**Data shown**
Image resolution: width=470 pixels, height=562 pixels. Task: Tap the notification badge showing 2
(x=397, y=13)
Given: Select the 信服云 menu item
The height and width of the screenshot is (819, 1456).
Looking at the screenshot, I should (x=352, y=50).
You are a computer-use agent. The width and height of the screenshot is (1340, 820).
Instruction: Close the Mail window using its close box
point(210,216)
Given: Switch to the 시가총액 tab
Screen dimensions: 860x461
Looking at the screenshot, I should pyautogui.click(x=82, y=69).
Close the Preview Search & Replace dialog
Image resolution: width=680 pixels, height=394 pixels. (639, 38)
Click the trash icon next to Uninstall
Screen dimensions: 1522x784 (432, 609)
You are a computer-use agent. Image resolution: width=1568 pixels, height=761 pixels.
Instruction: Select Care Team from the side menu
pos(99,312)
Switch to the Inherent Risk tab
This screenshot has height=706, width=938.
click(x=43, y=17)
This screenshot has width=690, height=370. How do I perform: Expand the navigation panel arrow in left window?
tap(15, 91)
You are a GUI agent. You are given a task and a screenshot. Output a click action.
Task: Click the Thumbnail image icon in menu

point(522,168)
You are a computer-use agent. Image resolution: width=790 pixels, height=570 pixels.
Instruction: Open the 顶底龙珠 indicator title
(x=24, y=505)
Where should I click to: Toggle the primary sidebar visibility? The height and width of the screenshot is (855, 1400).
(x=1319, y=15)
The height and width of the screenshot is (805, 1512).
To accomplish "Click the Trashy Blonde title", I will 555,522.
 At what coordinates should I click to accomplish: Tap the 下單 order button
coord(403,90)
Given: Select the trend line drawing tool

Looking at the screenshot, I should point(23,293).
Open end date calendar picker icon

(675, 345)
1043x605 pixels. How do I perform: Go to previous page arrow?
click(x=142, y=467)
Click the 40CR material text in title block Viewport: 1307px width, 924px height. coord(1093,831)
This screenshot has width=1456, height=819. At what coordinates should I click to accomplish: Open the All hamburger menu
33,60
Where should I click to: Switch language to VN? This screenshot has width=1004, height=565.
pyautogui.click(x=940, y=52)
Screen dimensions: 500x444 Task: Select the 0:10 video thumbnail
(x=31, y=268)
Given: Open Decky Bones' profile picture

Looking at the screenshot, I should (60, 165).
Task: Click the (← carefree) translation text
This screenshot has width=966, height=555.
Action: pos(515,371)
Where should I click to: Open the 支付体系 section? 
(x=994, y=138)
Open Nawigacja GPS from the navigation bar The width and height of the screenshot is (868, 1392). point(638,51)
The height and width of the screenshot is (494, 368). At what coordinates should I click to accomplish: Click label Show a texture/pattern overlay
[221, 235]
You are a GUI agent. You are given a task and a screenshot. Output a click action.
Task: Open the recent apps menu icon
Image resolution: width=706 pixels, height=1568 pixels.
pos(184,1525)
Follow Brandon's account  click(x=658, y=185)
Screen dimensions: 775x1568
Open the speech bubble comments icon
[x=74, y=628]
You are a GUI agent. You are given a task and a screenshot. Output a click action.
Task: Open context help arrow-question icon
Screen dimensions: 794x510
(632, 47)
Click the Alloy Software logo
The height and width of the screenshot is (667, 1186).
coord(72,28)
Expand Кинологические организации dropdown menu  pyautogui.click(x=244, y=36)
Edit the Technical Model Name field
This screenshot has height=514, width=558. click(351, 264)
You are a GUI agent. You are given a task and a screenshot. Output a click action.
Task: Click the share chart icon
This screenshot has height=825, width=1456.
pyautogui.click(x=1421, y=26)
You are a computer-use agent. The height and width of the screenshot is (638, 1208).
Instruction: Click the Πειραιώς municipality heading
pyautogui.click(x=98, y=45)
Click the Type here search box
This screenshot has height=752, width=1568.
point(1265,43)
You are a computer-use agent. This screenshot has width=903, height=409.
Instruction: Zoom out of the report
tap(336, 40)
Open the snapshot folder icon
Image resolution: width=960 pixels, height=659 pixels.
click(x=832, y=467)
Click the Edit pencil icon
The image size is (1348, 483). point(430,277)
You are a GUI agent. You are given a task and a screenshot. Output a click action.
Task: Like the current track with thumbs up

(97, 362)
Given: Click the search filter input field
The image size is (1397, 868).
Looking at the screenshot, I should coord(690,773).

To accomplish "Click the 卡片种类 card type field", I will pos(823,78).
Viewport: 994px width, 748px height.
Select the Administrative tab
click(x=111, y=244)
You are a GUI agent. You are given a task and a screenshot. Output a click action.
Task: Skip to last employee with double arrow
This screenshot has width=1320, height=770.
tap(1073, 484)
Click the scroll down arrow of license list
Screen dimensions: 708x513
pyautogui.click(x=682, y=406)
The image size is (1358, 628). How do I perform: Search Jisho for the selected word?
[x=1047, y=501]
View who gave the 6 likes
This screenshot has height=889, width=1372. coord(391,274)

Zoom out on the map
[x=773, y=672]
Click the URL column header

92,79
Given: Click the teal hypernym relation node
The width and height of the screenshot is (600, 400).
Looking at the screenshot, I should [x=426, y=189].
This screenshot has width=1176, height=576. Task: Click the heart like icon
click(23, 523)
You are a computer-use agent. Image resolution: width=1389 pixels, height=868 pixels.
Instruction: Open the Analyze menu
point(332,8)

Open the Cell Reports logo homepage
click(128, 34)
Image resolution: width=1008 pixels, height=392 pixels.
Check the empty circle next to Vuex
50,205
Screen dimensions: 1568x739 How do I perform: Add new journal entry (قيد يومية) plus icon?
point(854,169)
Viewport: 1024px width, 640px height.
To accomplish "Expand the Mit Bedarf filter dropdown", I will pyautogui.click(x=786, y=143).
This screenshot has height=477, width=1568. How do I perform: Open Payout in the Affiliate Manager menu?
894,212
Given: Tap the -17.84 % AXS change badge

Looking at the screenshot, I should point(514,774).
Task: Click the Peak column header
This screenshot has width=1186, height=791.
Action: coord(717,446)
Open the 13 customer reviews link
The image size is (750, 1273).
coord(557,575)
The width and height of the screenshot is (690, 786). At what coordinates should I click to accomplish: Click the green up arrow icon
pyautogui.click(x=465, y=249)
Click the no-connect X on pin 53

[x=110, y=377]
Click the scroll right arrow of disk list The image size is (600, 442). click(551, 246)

**What you need to do**
Copy out these lines again, substituting "desktop agent" for "computer-use agent" in every place it occurs and changing nothing else.

**Solution for this problem**
Image resolution: width=470 pixels, height=562 pixels. Task: Tap the notification badge showing 2
(x=397, y=13)
Given: Select the 信服云 menu item
The height and width of the screenshot is (819, 1456).
Looking at the screenshot, I should (x=352, y=50).
You are a desktop agent. The width and height of the screenshot is (1340, 820).
Instruction: Close the Mail window using its close box
point(210,216)
Given: Switch to the 시가총액 tab
Screen dimensions: 860x461
Looking at the screenshot, I should pyautogui.click(x=82, y=69).
Close the Preview Search & Replace dialog
Image resolution: width=680 pixels, height=394 pixels. (639, 38)
Click the trash icon next to Uninstall
Screen dimensions: 1522x784 (432, 609)
You are a desktop agent. Image resolution: width=1568 pixels, height=761 pixels.
Instruction: Select Care Team from the side menu
pos(99,312)
Switch to the Inherent Risk tab
This screenshot has height=706, width=938.
click(x=43, y=17)
This screenshot has width=690, height=370. How do I perform: Expand the navigation panel arrow in left window?
tap(15, 91)
You are a GUI agent. You are given a task and a screenshot. Output a click action.
Task: Click the Thumbnail image icon in menu

point(522,168)
You are a desktop agent. Image resolution: width=790 pixels, height=570 pixels.
Instruction: Open the 顶底龙珠 indicator title
(x=24, y=505)
Where should I click to: Toggle the primary sidebar visibility? The height and width of the screenshot is (855, 1400).
(x=1319, y=15)
The height and width of the screenshot is (805, 1512).
To accomplish "Click the Trashy Blonde title", I will 555,522.
 At what coordinates should I click to accomplish: Tap the 下單 order button
coord(403,90)
Given: Select the trend line drawing tool

Looking at the screenshot, I should point(23,293).
Open end date calendar picker icon

(675, 345)
1043x605 pixels. How do I perform: Go to previous page arrow?
click(x=142, y=467)
Click the 40CR material text in title block Viewport: 1307px width, 924px height. coord(1093,831)
This screenshot has width=1456, height=819. At what coordinates should I click to accomplish: Open the All hamburger menu
33,60
Where should I click to: Switch language to VN? This screenshot has width=1004, height=565.
pyautogui.click(x=940, y=52)
Screen dimensions: 500x444 Task: Select the 0:10 video thumbnail
(x=31, y=268)
Given: Open Decky Bones' profile picture

Looking at the screenshot, I should (60, 165).
Task: Click the (← carefree) translation text
This screenshot has width=966, height=555.
Action: pos(515,371)
Where should I click to: Open the 支付体系 section? 
(x=994, y=138)
Open Nawigacja GPS from the navigation bar The width and height of the screenshot is (868, 1392). point(638,51)
The height and width of the screenshot is (494, 368). At what coordinates should I click to accomplish: Click label Show a texture/pattern overlay
[221, 235]
You are a GUI agent. You are given a task and a screenshot. Output a click action.
Task: Open the recent apps menu icon
Image resolution: width=706 pixels, height=1568 pixels.
pos(184,1525)
Follow Brandon's account  click(x=658, y=185)
Screen dimensions: 775x1568
Open the speech bubble comments icon
[x=74, y=628]
You are a GUI agent. You are given a task and a screenshot. Output a click action.
Task: Open context help arrow-question icon
Screen dimensions: 794x510
(632, 47)
Click the Alloy Software logo
The height and width of the screenshot is (667, 1186).
coord(72,28)
Expand Кинологические организации dropdown menu  pyautogui.click(x=244, y=36)
Edit the Technical Model Name field
This screenshot has height=514, width=558. click(351, 264)
You are a GUI agent. You are given a task and a screenshot. Output a click action.
Task: Click the share chart icon
This screenshot has height=825, width=1456.
pyautogui.click(x=1421, y=26)
You are a desktop agent. The height and width of the screenshot is (638, 1208).
Instruction: Click the Πειραιώς municipality heading
pyautogui.click(x=98, y=45)
Click the Type here search box
This screenshot has height=752, width=1568.
point(1265,43)
You are a desktop agent. This screenshot has width=903, height=409.
Instruction: Zoom out of the report
tap(336, 40)
Open the snapshot folder icon
Image resolution: width=960 pixels, height=659 pixels.
click(x=832, y=467)
Click the Edit pencil icon
The image size is (1348, 483). point(430,277)
You are a GUI agent. You are given a task and a screenshot. Output a click action.
Task: Like the current track with thumbs up

(97, 362)
Given: Click the search filter input field
The image size is (1397, 868).
Looking at the screenshot, I should coord(690,773).

To accomplish "Click the 卡片种类 card type field", I will pos(823,78).
Viewport: 994px width, 748px height.
Select the Administrative tab
click(x=111, y=244)
You are a GUI agent. You are given a task and a screenshot. Output a click action.
Task: Skip to last employee with double arrow
This screenshot has width=1320, height=770.
tap(1073, 484)
Click the scroll down arrow of license list
Screen dimensions: 708x513
pyautogui.click(x=682, y=406)
The image size is (1358, 628). How do I perform: Search Jisho for the selected word?
[x=1047, y=501]
View who gave the 6 likes
This screenshot has height=889, width=1372. coord(391,274)

Zoom out on the map
[x=773, y=672]
Click the URL column header

92,79
Given: Click the teal hypernym relation node
The width and height of the screenshot is (600, 400).
Looking at the screenshot, I should [x=426, y=189].
This screenshot has width=1176, height=576. Task: Click the heart like icon
click(23, 523)
You are a desktop agent. Image resolution: width=1389 pixels, height=868 pixels.
Instruction: Open the Analyze menu
point(332,8)

Open the Cell Reports logo homepage
click(128, 34)
Image resolution: width=1008 pixels, height=392 pixels.
Check the empty circle next to Vuex
50,205
Screen dimensions: 1568x739 How do I perform: Add new journal entry (قيد يومية) plus icon?
point(854,169)
Viewport: 1024px width, 640px height.
To accomplish "Expand the Mit Bedarf filter dropdown", I will pyautogui.click(x=786, y=143).
This screenshot has height=477, width=1568. How do I perform: Open Payout in the Affiliate Manager menu?
894,212
Given: Tap the -17.84 % AXS change badge

Looking at the screenshot, I should point(514,774).
Task: Click the Peak column header
This screenshot has width=1186, height=791.
Action: coord(717,446)
Open the 13 customer reviews link
The image size is (750, 1273).
coord(557,575)
The width and height of the screenshot is (690, 786). At what coordinates should I click to accomplish: Click the green up arrow icon
pyautogui.click(x=465, y=249)
Click the no-connect X on pin 53

[x=110, y=377]
Click the scroll right arrow of disk list The image size is (600, 442). click(551, 246)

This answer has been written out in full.